I BUDDENBROOK, di Thomas Mann
Sono arrivato a questo romanzo quasi per caso, leggendo di altro. L’avevo comprato forse qualche anno fa e poi era rimasto lì, in bella vista, tra i romanzi del grande Dostevskij.
Scritto agli inizi del ‘900 dal premio nobel Thomas Mann, è una saga familiare e descrive la progressiva rovina e decadenza di una agiata famiglia mercantile della borghesia di Lubecca, attraverso la storia di quattro generazioni, dal 1835 al 1877.

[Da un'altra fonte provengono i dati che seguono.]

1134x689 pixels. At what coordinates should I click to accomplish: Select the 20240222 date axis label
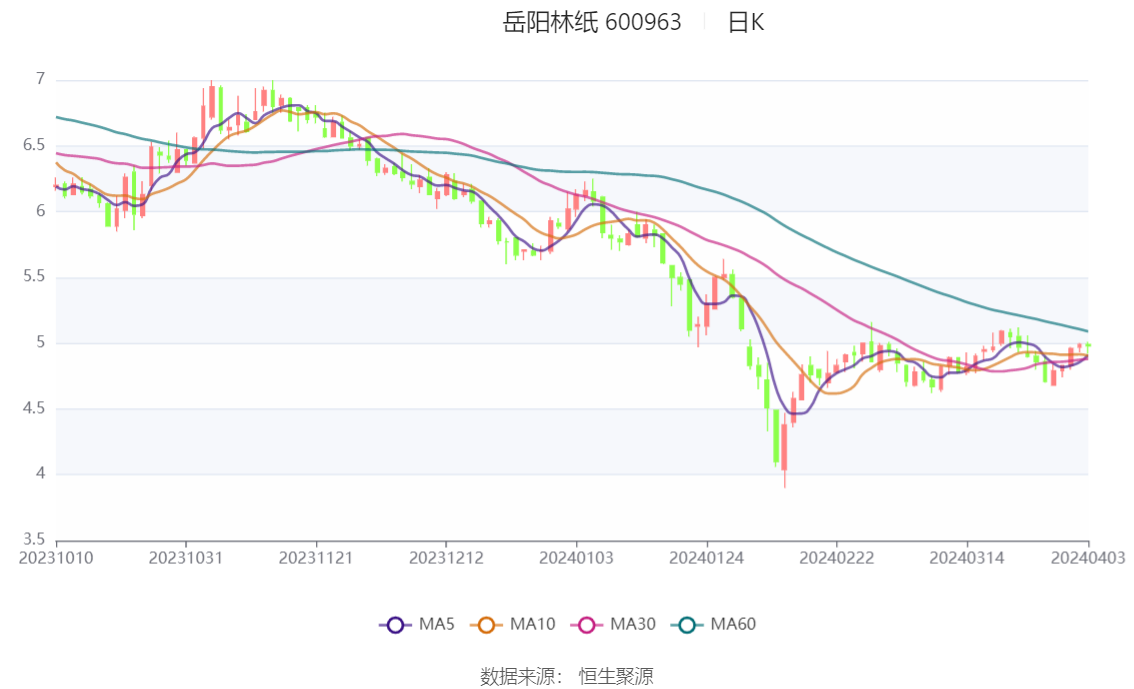point(837,559)
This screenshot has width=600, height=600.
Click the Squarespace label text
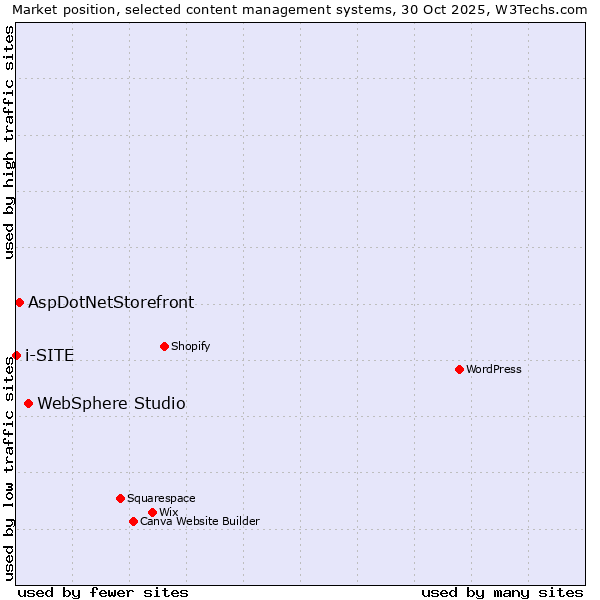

In un’ampia e minuziosa descrizione di ambienti e vestiti, ove l’apparenza non è soltanto forma ma sostanza di ciò che si è, ove la grandezza e la decadenza appaiono anche in segni esteriori evidenti nei protagonisti, in come si pongono ed appaiono ed in ciò che li circonda, ed in altrettante minuziose descrizioni di eventi, di pensieri e di azioni, Thomas Mann, a poco più di vent’anni, ha saputo pennellare in questo grande libro, e spesso in modo amaro, dei temi forse ora meno stringenti, ma comunque universali in ogni tempo e luogo: il senso di sé e del ruolo scelto o imposto, delle aspettative sociali e familiari, che tutte insieme compongono il destino di ognuno; la differenza tra apparenza e sostanza, tra come si appare e come si è realmente, di ciò che quindi e comunque si diventa a volte o spesso, all’interno di un destino libero o preconfezionato; di come il destino tracci vie diverse, a volte non apparentemente logiche e di come non sempre ricompensi i buoni propositi, portati avanti grazie a notevoli sacrifici; il peso ed il senso della sconfitta e della solitudine, propria e di un’intera famiglia.
Il filo conduttore del romanzo è l’impresa familiare iniziata dal bisnonno, che percorre un’ampia parabola e dopo aver toccato l’apice ed averlo mantenuto per diverso tempo, inevitabilmente decade, come i vari componenti della famiglia, tratteggiati in modo sapiente nelle loro caratteristiche peculiari.
Attraverso la vita di alcuni suoi protagonisti, i tre figli del patriarca: Thomas, Antonie e Cristian e poi anche del nipote Johan “Hanno”, vediamo tre caratteri, tre destini, e un’unica fine ingloriosa.
Vediamo descritta la consapevolezza del ruolo ed il suo peso, l’ingenuità di un ruolo sociale continuamente inseguito e continuamente perso, la ribellione che non porterà a nulla.
I personaggi che più mi hanno toccato anche per motivi opposti, sono stati Thomas Buddenbrook e suo figlio Hanno, che verso la fine del romanzo, attraverso le loro azioni e spesso riflessioni assumono un peso veramente notevole.
E’ il volo liberatorio e finale, necessariamente decadente. Attraverso Thomas, si sente potente il peso di una vita buttata via, di sacrifici encomiabili non ripagati, il peso terribile della sconfitta sociale e familiare, il conflitto non risolto di un uomo di fronte a se stesso. Hanno la bellezza di un sogno, e l’incapacità di trovare una propria strada e il senso spesso tragico del destino, che da solo decide comunque il percorso di tutti.
Non è molto breve, in quanto sono oltre 700 pagine, ma la scrittura è scorrevole e quindi si legge bene e a lungo. Che dire, un’ottimo romanzo che consiglio a tutti, che fa riflettere sui tanti temi trattati.